本研究の目的は,日本人英語学習者が「コンテクストの中で使える語彙知識」を習得するのに求められる学習量と質(言語インプットの量と質)を,言語統計解析モデルの一つである潜在意味解析により推定することであった。特に中学・高等学校で使用される英語検定教科書等をインプットとした場合の語彙知識の発達過程をシミュレートすることで,英語語彙学習・指導に求められるインプット環境の最適化を図った。具体的には,潜在意味解析によりインプットに基づく単語の知識モデルを構築し,日本人英語学習者の語彙習得過程との比較シミュレーションを行った。
平成31年度(令和元年度)は,実験研究・介入研究を通して,最適化されたインプット環境における語彙指導の効果を検証した。実験研究では,知識モデルが推定した最適な質を持つインプットを最適量与えた実験群と統制群の語彙学習の成果を比較した。介入研究では目標語の学習機会とどのような文脈で学習する機会があったのかを要因とした多読プログラムを実施し,教育的介入による語彙学習の効果がどの程度あるのかを調査した。

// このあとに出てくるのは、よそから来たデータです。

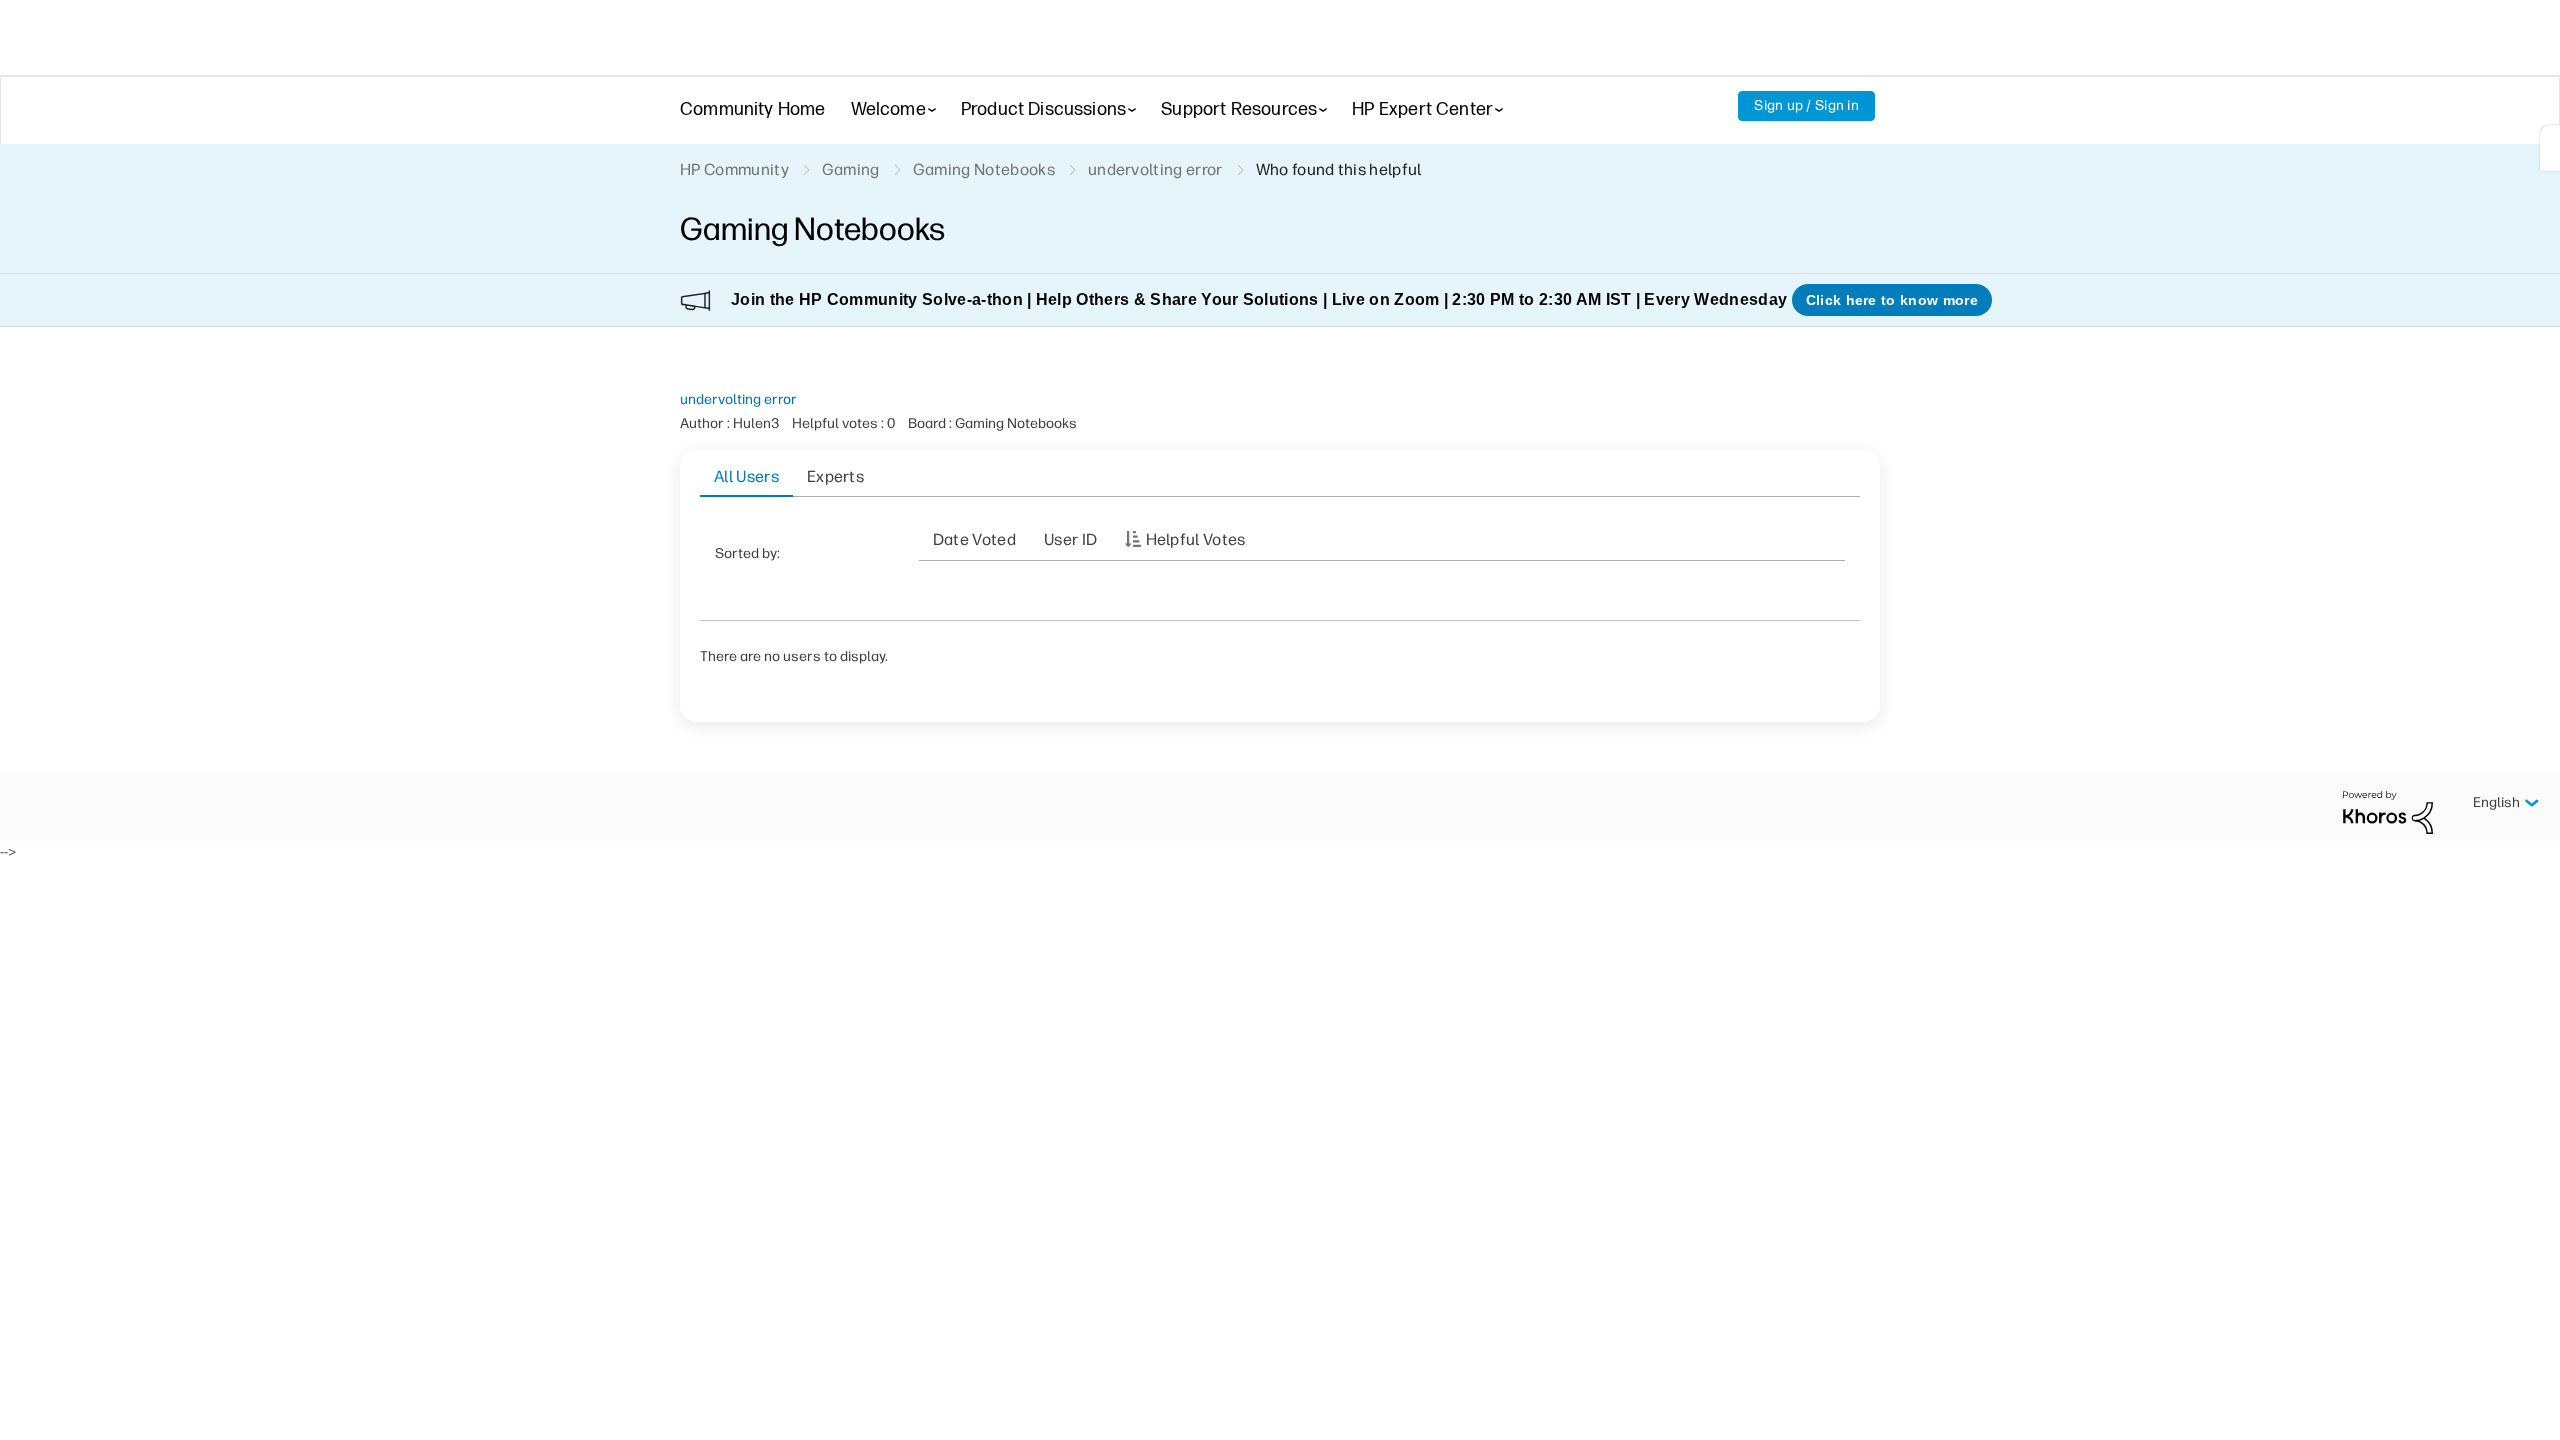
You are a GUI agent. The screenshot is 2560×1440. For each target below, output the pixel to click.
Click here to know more (1892, 300)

研究期間全体を通じで実施した研究の成果として,①外国語としての英語語彙知識の発達に潜在意味解析によるシミュレーションが適用できること,②最適なインプット環境による語彙学習が,文脈を考慮しない語彙学習よりもコンテクストの中で使える語彙知識の習得に効果的であることを明らかにした。また,今後の研究として,語彙学習の成果をシミュレーションするためには学習者の個人差要因を考慮しなければならないことが示唆された。これらの成果から,本研究は将来的に,外国語としての英語学習に最適な学習量と学習の質を推定するための基礎データを提供できることが期待される。